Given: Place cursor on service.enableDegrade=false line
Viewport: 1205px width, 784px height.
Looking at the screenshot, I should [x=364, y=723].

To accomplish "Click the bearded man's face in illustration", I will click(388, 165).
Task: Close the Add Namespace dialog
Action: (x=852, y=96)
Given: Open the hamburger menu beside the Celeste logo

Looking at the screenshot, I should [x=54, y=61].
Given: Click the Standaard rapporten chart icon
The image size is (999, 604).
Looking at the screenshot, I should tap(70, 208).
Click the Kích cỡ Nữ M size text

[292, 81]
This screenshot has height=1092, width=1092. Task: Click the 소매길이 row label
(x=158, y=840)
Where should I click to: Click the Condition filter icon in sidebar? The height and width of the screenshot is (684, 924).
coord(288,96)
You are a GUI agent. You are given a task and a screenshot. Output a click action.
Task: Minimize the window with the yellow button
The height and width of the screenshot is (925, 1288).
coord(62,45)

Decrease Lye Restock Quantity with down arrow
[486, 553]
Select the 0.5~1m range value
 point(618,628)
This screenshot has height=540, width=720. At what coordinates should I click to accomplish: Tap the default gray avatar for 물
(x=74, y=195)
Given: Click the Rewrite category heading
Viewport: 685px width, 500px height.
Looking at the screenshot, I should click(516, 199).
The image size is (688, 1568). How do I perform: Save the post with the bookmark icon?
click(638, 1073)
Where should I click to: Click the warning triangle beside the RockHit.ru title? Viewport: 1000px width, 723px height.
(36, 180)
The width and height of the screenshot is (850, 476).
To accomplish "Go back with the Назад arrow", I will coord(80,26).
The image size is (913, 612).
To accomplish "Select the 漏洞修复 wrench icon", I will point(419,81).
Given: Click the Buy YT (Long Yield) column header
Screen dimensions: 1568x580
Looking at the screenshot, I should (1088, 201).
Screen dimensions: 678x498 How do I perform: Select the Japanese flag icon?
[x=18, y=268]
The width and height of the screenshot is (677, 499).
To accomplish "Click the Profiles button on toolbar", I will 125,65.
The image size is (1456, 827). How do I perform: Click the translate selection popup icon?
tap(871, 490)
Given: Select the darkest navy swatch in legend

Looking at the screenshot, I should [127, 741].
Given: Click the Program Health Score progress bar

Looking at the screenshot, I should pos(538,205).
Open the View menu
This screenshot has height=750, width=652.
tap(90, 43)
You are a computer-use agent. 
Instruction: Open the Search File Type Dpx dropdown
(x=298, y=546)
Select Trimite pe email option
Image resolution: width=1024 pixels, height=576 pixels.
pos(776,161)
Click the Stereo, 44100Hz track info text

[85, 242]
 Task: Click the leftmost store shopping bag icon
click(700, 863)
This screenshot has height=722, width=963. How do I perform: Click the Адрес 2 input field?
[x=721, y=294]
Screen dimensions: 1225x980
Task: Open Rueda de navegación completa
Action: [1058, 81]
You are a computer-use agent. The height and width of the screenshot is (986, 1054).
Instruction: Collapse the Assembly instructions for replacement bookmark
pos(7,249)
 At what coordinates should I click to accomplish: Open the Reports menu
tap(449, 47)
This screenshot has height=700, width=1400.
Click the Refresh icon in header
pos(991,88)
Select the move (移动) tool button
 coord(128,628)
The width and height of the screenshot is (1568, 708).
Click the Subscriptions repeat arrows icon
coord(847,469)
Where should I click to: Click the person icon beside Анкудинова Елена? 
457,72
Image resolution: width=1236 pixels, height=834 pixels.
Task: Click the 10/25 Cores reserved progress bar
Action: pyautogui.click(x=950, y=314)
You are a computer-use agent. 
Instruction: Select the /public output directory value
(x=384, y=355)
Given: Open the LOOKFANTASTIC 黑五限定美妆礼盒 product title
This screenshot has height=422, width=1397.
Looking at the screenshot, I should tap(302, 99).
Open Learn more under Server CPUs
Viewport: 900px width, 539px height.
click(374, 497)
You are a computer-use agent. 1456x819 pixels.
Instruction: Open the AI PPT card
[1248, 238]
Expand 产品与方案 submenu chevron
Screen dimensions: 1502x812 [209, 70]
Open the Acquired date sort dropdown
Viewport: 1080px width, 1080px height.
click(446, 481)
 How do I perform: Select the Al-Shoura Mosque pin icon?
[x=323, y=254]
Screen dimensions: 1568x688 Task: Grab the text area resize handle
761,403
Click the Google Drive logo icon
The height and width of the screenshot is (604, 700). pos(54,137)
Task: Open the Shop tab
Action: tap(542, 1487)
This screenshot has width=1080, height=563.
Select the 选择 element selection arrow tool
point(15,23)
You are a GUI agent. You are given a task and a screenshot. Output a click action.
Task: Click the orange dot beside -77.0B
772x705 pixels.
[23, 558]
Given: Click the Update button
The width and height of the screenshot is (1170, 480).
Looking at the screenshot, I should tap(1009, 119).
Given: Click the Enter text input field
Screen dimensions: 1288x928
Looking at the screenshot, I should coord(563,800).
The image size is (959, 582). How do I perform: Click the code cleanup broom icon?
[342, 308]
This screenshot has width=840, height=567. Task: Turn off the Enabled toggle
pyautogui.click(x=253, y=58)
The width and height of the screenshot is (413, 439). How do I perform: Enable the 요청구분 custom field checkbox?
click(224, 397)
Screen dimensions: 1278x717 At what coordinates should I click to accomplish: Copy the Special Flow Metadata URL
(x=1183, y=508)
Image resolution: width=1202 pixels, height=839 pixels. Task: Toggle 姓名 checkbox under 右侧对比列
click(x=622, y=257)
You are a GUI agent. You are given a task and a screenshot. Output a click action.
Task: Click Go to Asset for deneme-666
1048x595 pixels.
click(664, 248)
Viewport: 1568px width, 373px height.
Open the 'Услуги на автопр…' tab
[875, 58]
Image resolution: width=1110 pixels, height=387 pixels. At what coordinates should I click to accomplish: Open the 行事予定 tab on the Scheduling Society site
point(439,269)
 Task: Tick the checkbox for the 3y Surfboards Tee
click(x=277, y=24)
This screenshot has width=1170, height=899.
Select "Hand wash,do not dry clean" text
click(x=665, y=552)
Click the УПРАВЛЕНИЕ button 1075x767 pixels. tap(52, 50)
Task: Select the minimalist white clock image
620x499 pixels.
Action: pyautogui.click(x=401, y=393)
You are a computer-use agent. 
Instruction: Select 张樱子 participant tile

## WORK TO BE COMPLETED
The answer must be the line containing "Open the 'Услуги на автопр…' tab" and every line after it to the end of the data, exactly as written.

## SOLUTION
Open the 'Услуги на автопр…' tab
[875, 58]
Image resolution: width=1110 pixels, height=387 pixels. At what coordinates should I click to accomplish: Open the 行事予定 tab on the Scheduling Society site
point(439,269)
 Task: Tick the checkbox for the 3y Surfboards Tee
click(x=277, y=24)
This screenshot has width=1170, height=899.
Select "Hand wash,do not dry clean" text
click(x=665, y=552)
Click the УПРАВЛЕНИЕ button 1075x767 pixels. tap(52, 50)
Task: Select the minimalist white clock image
620x499 pixels.
Action: pyautogui.click(x=401, y=393)
You are a computer-use agent. 
Instruction: Select 张樱子 participant tile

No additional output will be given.